Vicioso was director of the Education Department of Pro-Familia (1981–1985), an NGO offering family clinics and sex education. She also worked as a regional consultant in Santo Domingo on women's issues (1987–1995) for UNICEF. In 1983 she founded the Circle of Women Poets or Círculo de Mujeres Poetas in New York. (Cuban Theater Digital Archive https://ctda.miami.edu/creator/860). In 2012, Vicioso stood as a vice presidential candidate for Alianza País, a political party.

== Writing ==
While living in the United States, Vicioso managed to maintain contact with the arts in the Dominican Republic, reporting for a periodical published by Casa de Teatro and interviewing writers in New York. She has also been a columnist for the newspaper Listín Diario Hoy, a contributor to La Noticia (now defunct) and head of the literary page Cantidad Hechizada at El Nuevo Diario.
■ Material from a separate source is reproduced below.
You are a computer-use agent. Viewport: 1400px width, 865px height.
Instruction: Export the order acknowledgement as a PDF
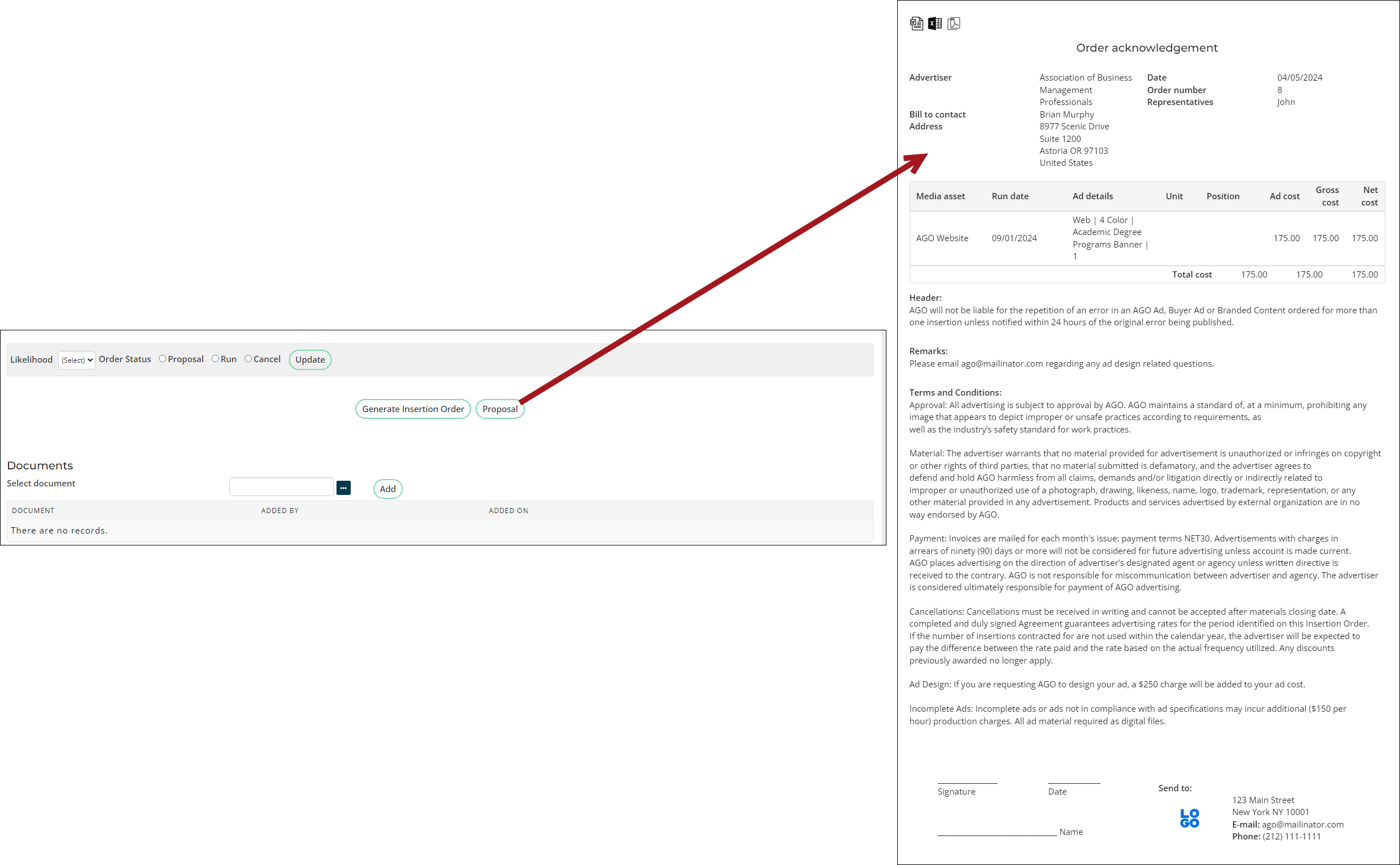coord(953,23)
She is a columnist for the newspaper El Nacional.

Her first book, Viaje desde el Agua (Journey from the water), started in the United States, was published in the Dominican Republic in 1981.

Collections of Vicioso's poetry include Viaje desde el agua (Journey from the water, 1981), Un extraño ulular traía el viento (A strange wailing of the wind, 1985), Volver a vivir: ensayos sobre Nicaragua, (To live again: essays on Nicaragua, 1985), Internamiento (1992), and Eva/Sión/es (2007).
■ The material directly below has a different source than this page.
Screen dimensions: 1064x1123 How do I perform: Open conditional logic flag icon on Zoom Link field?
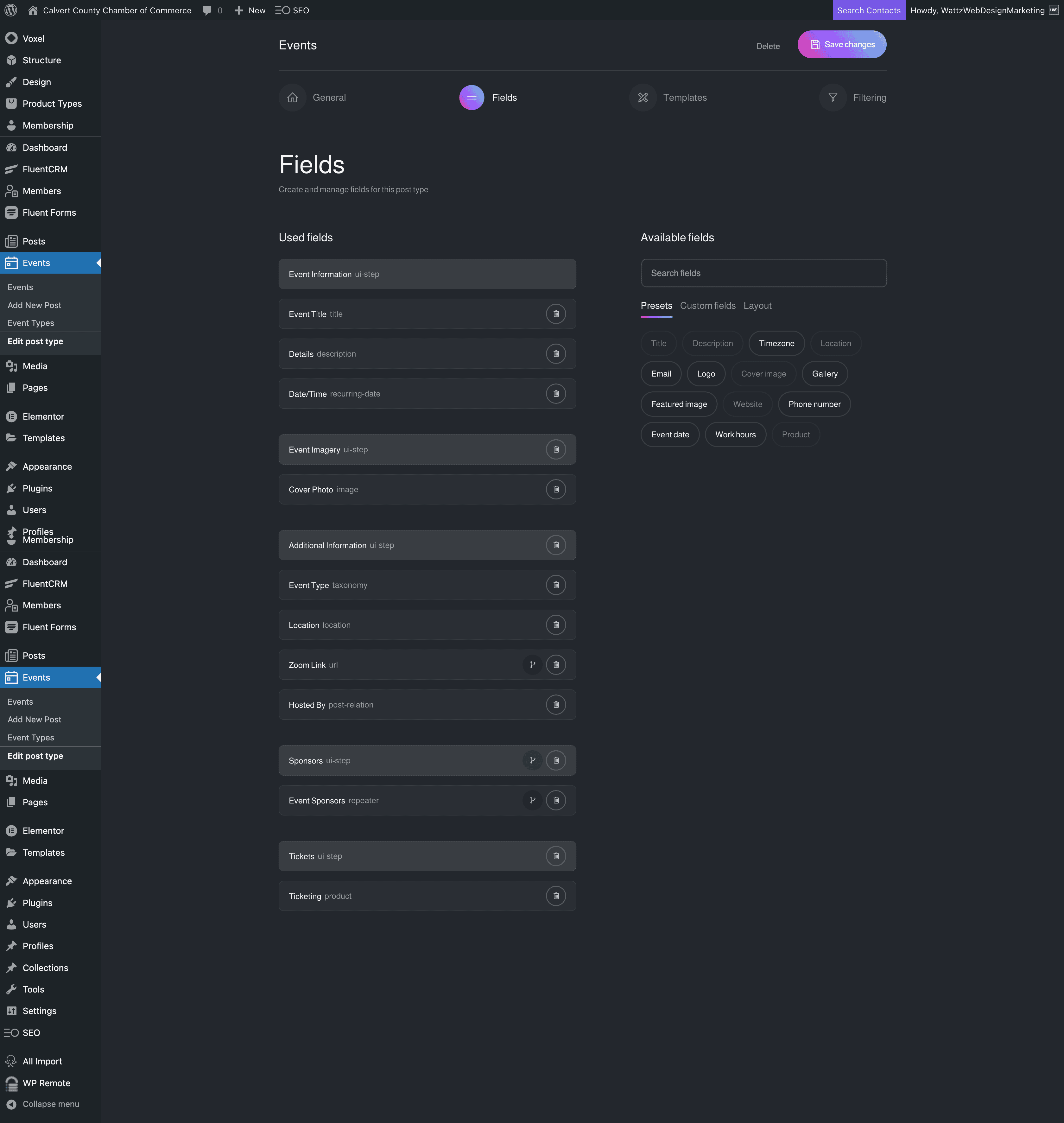(532, 664)
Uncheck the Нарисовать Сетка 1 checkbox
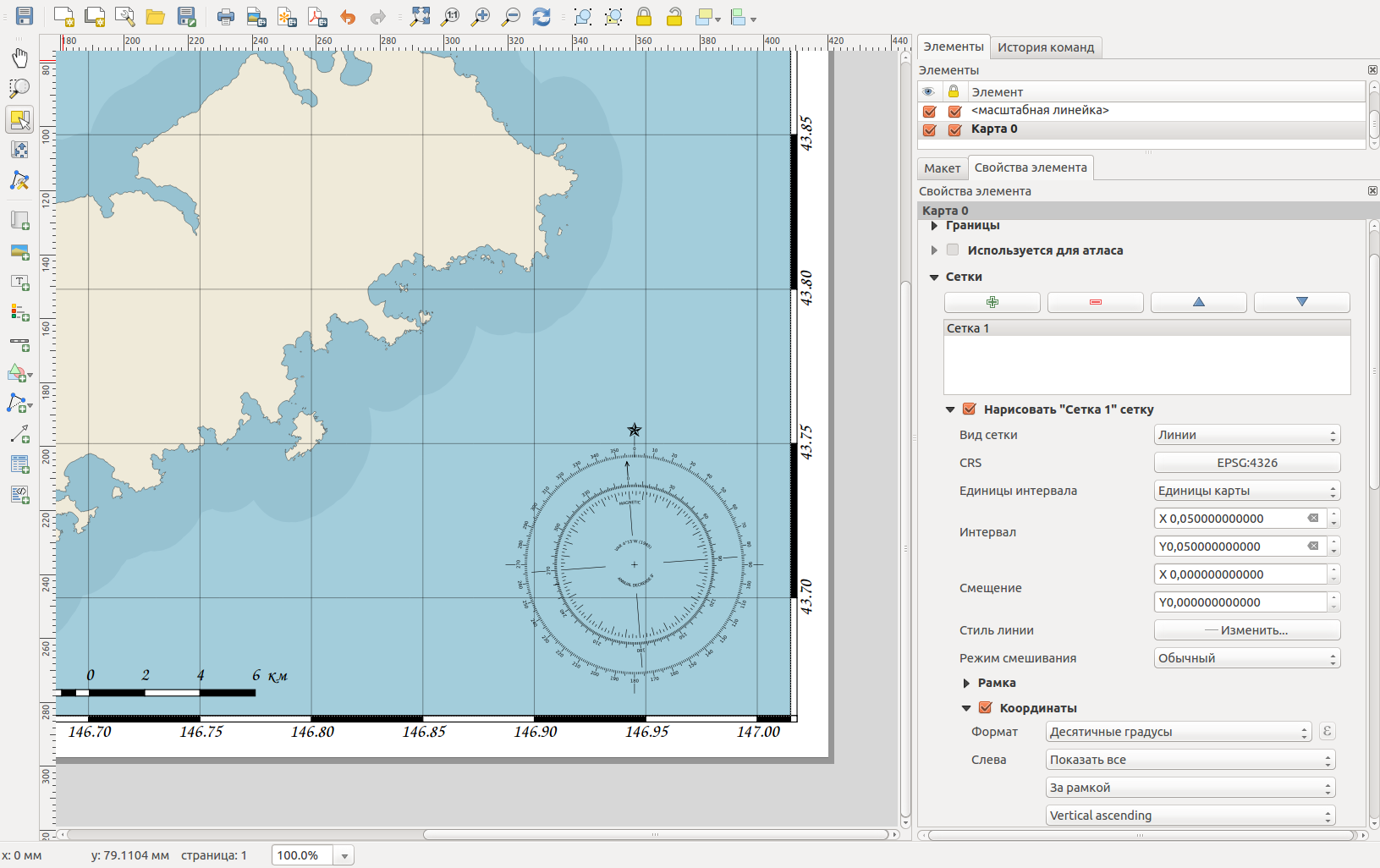 [969, 409]
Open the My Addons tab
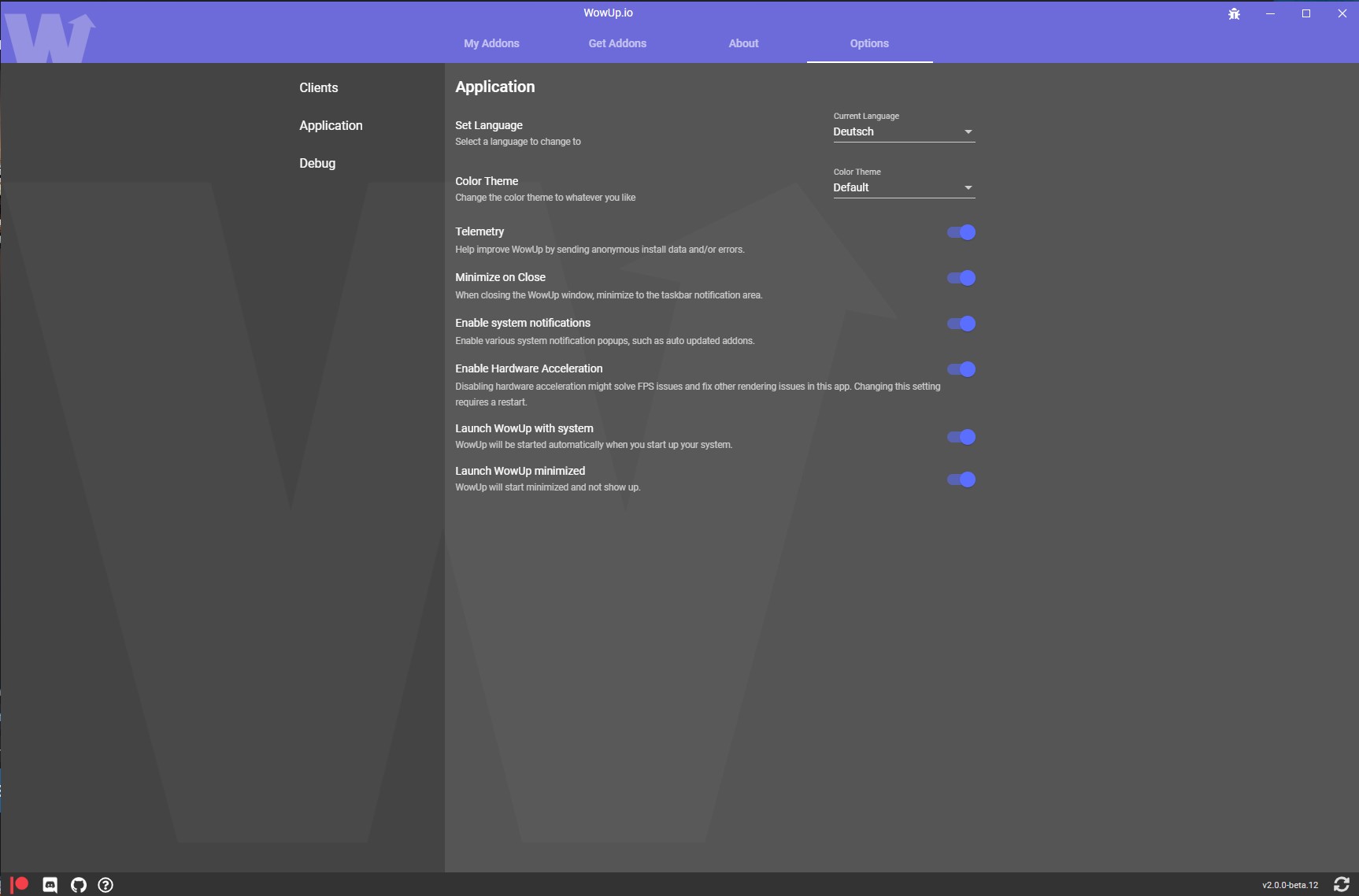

Vicioso published a biography of the Puerto Rican poet Julia de Burgos, titled Julia de Burgos: La nuestra (1990). As an essayist, Vicioso has published Algo que decir (Ensayos críticos sobre literatura escrita por mujeres) (1991).

In 2003 she wrote the monologue Nuyor/Islas, which premiered in Santo Domingo and soon after in Upper Manhattan.

== Awards ==
- 1988 Caonabo de Oro.
- 1992 Medalla de Mérito Oro (outstanding woman of the year) awarded by the Dirección General de Promoción de la Mujer.
- 1997 Premio Nacional de Teatro for her play Wish-ky Sour.
- 2022 Proyecto Anticanon The Anticanon Lifetime Achievement Award for Literary Women.